[Task to carry out] In the entries below, spot each line with the word "computer" and copy it.
____ Source records
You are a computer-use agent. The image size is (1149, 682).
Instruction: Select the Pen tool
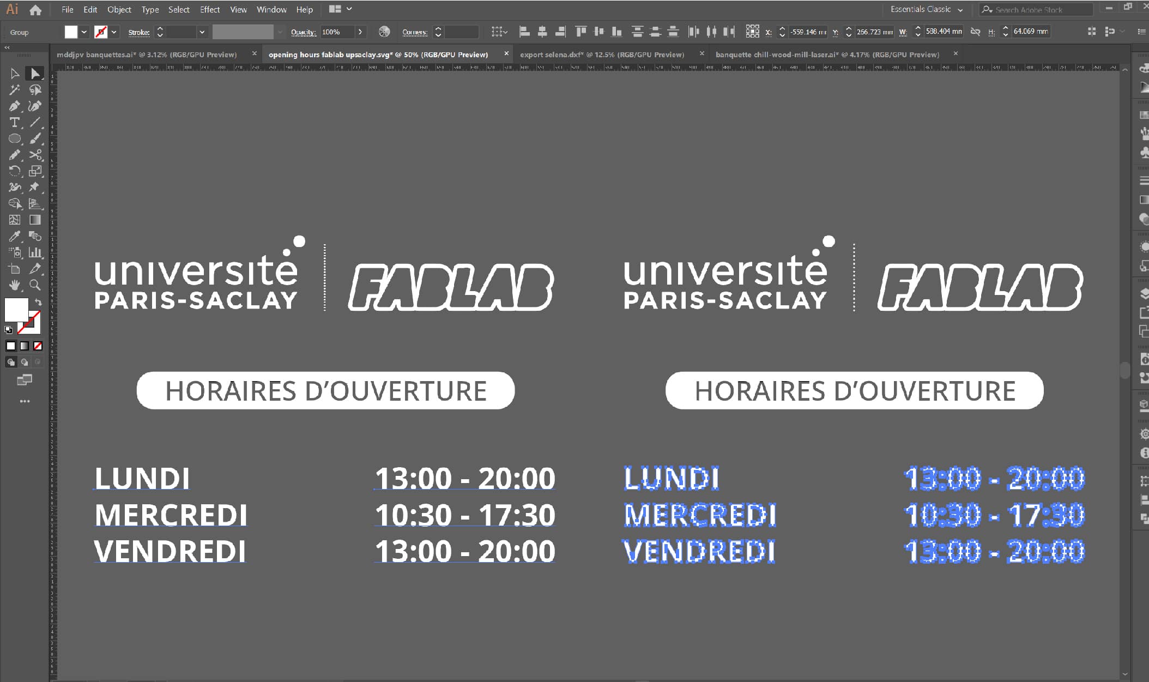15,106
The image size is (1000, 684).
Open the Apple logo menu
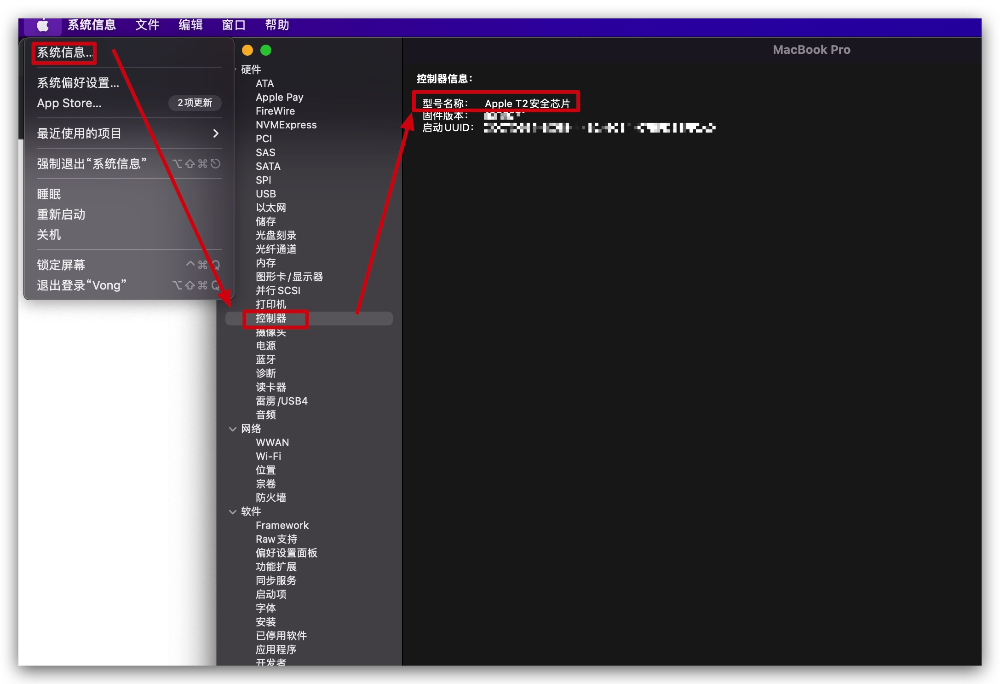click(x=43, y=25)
________
____ Source records
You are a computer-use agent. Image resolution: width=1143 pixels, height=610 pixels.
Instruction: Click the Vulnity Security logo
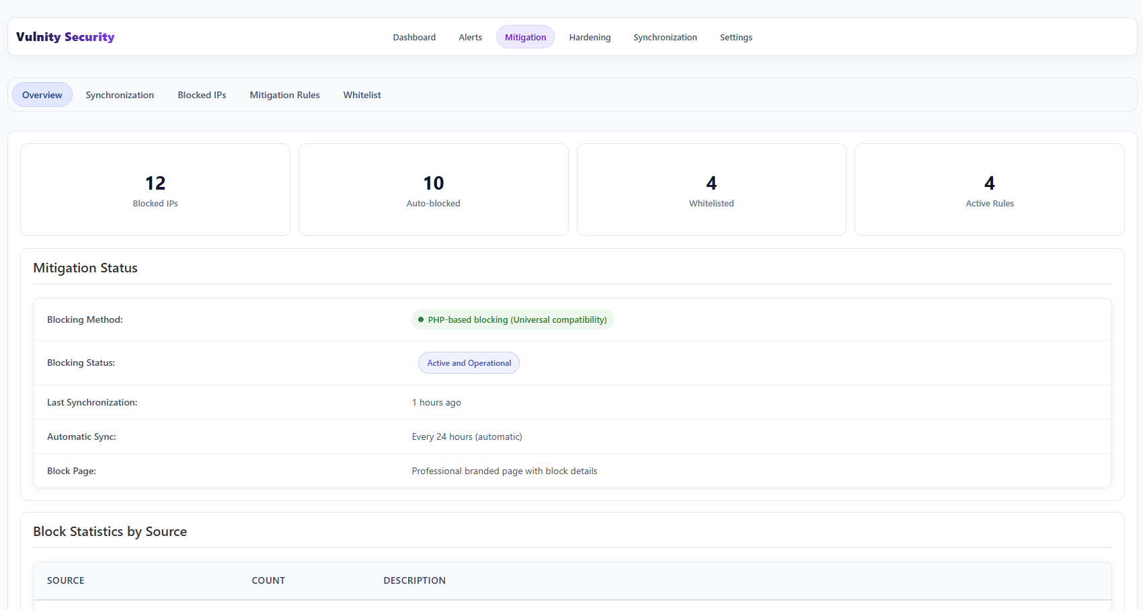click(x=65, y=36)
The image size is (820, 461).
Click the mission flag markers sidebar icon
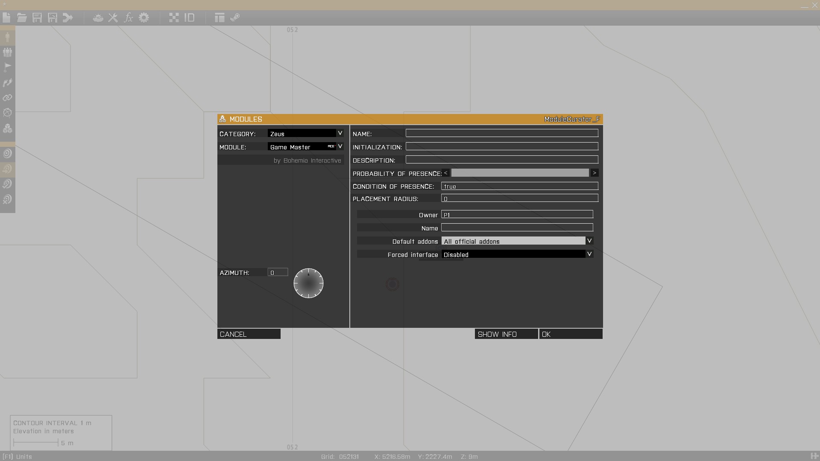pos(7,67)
________
[Response below]
You are a computer-use agent. The image size is (1149, 682).
You are a computer-use agent. Image resolution: width=1143 pixels, height=610 pixels.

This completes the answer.